We got off on a bad foot when a woman sitting in the row behind us sweetly asked the rabbi, who was wearing a yarmulke, “Are you a messianic Jew?” He politely (with more grace than I would have had were I in his shoes!) replied, “No, I’m not,” and sat down. Afterwards he asked me, “So why, exactly, are you Christian?” He had captured an important point. To a non-Christian or non-believer, Gibson (intentionally or not) reduced Christianity to sympathizing with Jesus’ suffering. To me this is an appalling indictment of Christianity. What of the Jesus who ate with tax collectors? What of the Jesus who called the rich to account? What of the Jesus who quoted the Hebrew Scriptures and summed up his preaching by calling us to love God with all our hearts and our neighbors as ourselves? Jesus becomes the lily-white prophet of submissive martyrdom which cheapens the love he preaches in flashbacks as the platitudes of a doormat.
After the film we strolled out and Salvation Army members were flanking the exits. Seeing a rabbi and a priest they advanced. I was dressed in jeans and a rumpled turtleneck covered in dog hair, so I knew I was safe from them. But all three of us were just reluctant to say anything. Why do so when we knew that they would have a different interpretation than we would? It was then I realized the dividing power of this film. I would have friends with whom I know I could not talk about it, because I know we would disagree.

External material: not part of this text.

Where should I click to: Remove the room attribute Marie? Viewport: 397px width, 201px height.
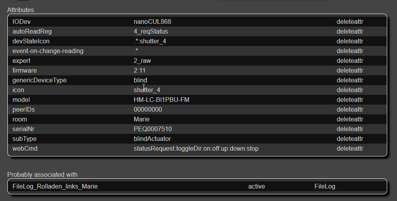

And it saddens me that Gibson has provided Christians with opportunities to disagree.
My lasting feeling is one of sadness. I watched a portrayal of Jesus which millions of people will see and felt that it did not accurately reflect my faith as a committed Christian. Its one-sided portrayal of Jesus’ suffering, of the place women, of the theology of supersessionism, all through added, unbiblical scenes, combined with, to me, its insulting portrayal of the resurrection left me with the words of Mary Magdalene from John’s Gospel: She cries out, “They have taken the Lord, and I do not know here they have laid him.” Gibson has taken my Christ and for two hours I watched what he did with Him.